▶ _What to produce_
Copy out the entries below exactly as they stand, but only from the line containing "Click the https://www.qemu.org/ link" through the line containing "You are a computer-use agent. This".

· · · ·

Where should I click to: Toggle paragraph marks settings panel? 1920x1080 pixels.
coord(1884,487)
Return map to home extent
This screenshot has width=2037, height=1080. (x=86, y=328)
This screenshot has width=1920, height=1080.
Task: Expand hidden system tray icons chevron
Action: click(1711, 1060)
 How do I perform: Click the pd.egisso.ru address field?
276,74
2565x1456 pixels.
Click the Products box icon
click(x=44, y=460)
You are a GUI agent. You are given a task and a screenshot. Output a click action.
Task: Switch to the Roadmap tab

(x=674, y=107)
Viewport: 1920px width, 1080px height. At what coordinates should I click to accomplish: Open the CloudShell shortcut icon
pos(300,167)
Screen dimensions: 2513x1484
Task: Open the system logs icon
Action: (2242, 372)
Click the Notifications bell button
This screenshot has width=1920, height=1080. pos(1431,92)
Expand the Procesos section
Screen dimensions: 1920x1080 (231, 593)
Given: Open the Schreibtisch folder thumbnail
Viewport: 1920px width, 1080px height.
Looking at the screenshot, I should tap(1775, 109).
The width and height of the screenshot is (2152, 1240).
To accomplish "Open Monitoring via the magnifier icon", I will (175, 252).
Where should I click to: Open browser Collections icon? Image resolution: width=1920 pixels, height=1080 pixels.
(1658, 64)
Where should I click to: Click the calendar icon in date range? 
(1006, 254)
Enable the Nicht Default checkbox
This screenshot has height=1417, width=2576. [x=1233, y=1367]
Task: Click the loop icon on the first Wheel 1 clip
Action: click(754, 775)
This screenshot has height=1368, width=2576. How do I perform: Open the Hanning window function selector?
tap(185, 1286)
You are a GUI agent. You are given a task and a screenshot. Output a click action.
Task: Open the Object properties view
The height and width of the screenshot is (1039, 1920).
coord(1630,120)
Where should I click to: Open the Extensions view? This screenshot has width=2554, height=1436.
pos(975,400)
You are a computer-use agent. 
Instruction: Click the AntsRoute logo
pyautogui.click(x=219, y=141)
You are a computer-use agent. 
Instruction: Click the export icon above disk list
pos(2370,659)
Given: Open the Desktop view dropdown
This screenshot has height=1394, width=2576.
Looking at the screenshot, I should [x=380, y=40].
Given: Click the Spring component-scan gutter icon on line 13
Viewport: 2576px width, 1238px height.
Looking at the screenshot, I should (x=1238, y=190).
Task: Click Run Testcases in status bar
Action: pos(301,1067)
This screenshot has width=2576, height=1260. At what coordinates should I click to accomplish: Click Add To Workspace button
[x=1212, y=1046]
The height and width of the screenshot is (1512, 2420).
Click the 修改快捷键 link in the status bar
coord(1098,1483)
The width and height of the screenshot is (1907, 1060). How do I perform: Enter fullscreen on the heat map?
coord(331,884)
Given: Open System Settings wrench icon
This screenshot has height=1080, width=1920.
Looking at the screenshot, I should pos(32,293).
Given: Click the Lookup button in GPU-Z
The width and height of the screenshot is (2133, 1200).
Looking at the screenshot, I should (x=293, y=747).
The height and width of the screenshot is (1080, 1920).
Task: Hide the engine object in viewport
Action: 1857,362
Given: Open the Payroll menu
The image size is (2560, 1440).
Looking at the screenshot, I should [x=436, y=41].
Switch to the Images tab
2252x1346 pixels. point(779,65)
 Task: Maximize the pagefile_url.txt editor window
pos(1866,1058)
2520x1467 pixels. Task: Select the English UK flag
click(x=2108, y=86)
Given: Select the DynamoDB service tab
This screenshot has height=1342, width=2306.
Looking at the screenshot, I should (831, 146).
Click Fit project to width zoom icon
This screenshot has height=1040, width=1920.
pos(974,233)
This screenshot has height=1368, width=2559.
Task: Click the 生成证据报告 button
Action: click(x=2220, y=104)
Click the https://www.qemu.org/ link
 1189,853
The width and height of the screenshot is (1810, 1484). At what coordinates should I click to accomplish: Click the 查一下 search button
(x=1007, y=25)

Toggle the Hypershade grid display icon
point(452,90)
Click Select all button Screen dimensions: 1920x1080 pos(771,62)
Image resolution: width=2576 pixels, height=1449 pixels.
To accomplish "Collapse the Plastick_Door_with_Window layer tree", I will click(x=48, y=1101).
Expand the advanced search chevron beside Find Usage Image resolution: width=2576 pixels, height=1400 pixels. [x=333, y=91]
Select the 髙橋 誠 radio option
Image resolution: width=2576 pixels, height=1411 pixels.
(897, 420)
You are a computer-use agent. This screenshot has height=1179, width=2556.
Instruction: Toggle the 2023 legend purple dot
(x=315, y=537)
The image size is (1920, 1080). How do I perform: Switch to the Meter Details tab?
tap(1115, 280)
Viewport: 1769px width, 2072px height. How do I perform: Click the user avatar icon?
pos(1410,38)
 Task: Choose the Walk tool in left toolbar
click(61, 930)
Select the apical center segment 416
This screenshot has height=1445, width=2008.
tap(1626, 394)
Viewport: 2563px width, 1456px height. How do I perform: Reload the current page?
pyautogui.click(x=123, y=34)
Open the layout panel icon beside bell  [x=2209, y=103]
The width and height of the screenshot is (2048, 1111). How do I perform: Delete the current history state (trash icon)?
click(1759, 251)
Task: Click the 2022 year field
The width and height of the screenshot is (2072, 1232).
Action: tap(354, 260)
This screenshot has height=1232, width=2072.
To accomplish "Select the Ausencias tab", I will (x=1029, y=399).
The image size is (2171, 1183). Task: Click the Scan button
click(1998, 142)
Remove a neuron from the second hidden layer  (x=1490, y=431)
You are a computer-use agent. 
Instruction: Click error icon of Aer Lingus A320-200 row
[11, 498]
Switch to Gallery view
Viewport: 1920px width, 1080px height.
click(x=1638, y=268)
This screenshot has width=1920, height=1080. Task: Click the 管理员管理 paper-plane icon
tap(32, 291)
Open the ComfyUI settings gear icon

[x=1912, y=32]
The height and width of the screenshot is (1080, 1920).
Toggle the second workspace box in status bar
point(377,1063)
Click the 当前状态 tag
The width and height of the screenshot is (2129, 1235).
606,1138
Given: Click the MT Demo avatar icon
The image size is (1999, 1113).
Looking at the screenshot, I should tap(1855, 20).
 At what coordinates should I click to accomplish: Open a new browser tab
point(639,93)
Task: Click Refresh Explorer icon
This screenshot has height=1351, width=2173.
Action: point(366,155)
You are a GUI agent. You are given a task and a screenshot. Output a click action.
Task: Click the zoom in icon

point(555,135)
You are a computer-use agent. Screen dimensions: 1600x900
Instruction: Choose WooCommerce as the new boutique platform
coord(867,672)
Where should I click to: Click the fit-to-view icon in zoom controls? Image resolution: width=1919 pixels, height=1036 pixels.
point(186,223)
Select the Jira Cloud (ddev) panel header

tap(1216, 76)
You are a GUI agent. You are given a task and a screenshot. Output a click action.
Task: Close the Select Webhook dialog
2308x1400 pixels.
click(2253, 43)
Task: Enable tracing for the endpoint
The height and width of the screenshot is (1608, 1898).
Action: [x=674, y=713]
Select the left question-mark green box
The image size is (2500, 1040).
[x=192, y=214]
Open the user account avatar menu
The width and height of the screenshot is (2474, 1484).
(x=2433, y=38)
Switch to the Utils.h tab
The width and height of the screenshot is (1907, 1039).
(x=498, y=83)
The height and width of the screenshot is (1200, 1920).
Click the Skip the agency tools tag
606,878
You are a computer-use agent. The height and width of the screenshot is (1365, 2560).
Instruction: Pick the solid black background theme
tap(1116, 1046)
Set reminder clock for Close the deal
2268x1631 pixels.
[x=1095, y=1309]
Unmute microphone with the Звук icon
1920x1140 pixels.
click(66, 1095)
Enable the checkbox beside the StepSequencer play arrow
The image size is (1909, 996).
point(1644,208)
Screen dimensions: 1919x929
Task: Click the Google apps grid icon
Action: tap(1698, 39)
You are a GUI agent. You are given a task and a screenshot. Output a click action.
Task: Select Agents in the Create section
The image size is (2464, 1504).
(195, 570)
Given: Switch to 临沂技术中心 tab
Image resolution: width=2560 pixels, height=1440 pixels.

· · · ·

▶ _Result of the exercise_
Click the https://www.qemu.org/ link
 1189,853
The width and height of the screenshot is (1810, 1484). At what coordinates should I click to accomplish: Click the 查一下 search button
(x=1007, y=25)

Toggle the Hypershade grid display icon
point(452,90)
Click Select all button Screen dimensions: 1920x1080 pos(771,62)
Image resolution: width=2576 pixels, height=1449 pixels.
To accomplish "Collapse the Plastick_Door_with_Window layer tree", I will click(x=48, y=1101).
Expand the advanced search chevron beside Find Usage Image resolution: width=2576 pixels, height=1400 pixels. [x=333, y=91]
Select the 髙橋 誠 radio option
Image resolution: width=2576 pixels, height=1411 pixels.
(897, 420)
You are a computer-use agent. This screenshot has height=1179, width=2556.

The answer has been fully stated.